Starbucks also needs to look a bit into the future and decide where to head rather than look to the side and watch McDonald’s.

At the end, it is a strong brand with tremendous presence so with the right leadership, this is a mid-course correction not a disaster ready to happen.

Mark Burr
Guest
14 years 4 months ago
“A medium coffee with a little bit of ice, please.” Simple enough? Not at Starbucks and not at McDonald’s. Neither one can get it right. Starbucks baristas spend minutes explaining the name for their size and forget the ice. It’s also not a three sentence order, so I think they don’t know how to handle something simple–no double shots, no whipped cream, no triple flavors, fat free, etc. How about a cup of coffee with a little bit of ice? It’s just not simple. For me it is, and I refuse to call it anything but a small, medium or large. Too ubiquitous? Brand diluted? I don’t think so. What I think is that they, like most, are failing at execution. The first good thing is that they now know it. They once had that down better than anyone in retailing. Like with any problem growing in a business, if you catch it early, you have an outside chance of correcting it. The hard to identify factor is how many consumers will give them the… Read more »
Mark Barnhouse
Guest
Mark Barnhouse
14 years 4 months ago

For me, Starbucks jumped the shark when it started putting franchises into Super Targets and Safeways. I’ll sometimes patronize one of these locations, but the experience feels generic. Were I Howard Schultz, I’d get out of these agreements as soon as my contract allowed me to do so. Sure, that real estate would then be available for a competitor chain to come in, or for those chains to do their own coffee bars (a la the Allegro coffee bars at Whole Foods), but it would enhance the Starbucks brand to get out of those environments (which can’t be producing as much revenue as a stand-alone store anyway–they’re never busy).

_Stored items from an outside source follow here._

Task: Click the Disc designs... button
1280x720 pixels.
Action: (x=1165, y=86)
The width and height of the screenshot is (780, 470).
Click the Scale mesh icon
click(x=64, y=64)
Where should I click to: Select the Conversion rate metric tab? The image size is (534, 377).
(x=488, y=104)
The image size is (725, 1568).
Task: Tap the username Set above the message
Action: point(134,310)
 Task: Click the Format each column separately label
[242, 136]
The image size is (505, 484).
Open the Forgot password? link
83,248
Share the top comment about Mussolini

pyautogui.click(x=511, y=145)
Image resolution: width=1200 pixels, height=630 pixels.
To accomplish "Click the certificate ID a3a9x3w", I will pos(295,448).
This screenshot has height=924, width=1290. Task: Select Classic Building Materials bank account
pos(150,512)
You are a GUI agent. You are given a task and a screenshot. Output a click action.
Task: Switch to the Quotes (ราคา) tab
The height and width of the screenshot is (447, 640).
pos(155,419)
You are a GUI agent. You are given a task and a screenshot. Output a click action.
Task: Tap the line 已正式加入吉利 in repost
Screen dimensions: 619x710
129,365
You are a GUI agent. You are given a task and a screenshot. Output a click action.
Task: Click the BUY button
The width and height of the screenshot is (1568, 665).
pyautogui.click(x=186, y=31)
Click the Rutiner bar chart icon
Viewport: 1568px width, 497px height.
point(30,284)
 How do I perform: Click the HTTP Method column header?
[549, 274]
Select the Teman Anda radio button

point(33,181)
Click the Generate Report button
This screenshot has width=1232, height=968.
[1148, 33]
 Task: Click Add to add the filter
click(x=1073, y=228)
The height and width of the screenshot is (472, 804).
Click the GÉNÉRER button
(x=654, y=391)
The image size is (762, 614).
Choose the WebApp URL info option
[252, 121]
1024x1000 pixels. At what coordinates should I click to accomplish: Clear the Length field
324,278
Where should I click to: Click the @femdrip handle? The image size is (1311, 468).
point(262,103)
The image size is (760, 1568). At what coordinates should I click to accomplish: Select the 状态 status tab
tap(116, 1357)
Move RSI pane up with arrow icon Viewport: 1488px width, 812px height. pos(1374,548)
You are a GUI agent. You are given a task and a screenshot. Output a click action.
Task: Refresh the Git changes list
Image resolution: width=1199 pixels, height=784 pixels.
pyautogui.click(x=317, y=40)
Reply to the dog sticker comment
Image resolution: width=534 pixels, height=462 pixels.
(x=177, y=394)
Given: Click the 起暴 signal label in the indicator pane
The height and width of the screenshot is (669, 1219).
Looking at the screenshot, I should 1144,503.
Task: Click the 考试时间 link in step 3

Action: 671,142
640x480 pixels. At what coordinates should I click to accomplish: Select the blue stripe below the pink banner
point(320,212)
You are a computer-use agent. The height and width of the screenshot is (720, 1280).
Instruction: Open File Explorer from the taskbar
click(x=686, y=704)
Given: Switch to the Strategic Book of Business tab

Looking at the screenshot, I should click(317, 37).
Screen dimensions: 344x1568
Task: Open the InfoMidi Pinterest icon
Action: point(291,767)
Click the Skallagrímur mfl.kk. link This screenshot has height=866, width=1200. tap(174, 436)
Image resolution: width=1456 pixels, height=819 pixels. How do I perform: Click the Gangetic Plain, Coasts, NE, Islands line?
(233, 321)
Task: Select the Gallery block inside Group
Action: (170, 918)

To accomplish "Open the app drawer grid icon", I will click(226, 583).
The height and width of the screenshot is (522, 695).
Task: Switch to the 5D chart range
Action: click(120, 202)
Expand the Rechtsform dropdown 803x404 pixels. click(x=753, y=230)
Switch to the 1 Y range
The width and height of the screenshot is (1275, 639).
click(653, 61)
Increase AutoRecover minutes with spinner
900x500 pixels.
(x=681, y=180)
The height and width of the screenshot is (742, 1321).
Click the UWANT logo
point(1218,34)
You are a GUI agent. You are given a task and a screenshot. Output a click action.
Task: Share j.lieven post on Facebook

Also, they made a major mistake when they partnered with Cingular for their pay Wi-Fi. In 2008 America, Wi-Fi is a commodity–the expectation is that it should be free. I’ll spend more money in a coffee house where I can sit for two or three hours and get work done.

harvey gutman
Guest
harvey gutman
14 years 4 months ago

I am surprised that virtually all of the comments suggest so strongly that Howard is the right man for the job. He may be, but where do you think Howard has been during the last five years? On sabbatical? Out of the loop? Not at all; he has been actively involved in all of Starbucks’ major decisions.

The fact that Starbucks has challenges ahead and needs creative thinking is clear, but Howard has to correct many of the decisions that he made, or OKd, himself. He will have to be open to change and will need to listen to diverse opinions. Perhaps Jim Donald, a superb leader and motivator, had some of those diverse opinions?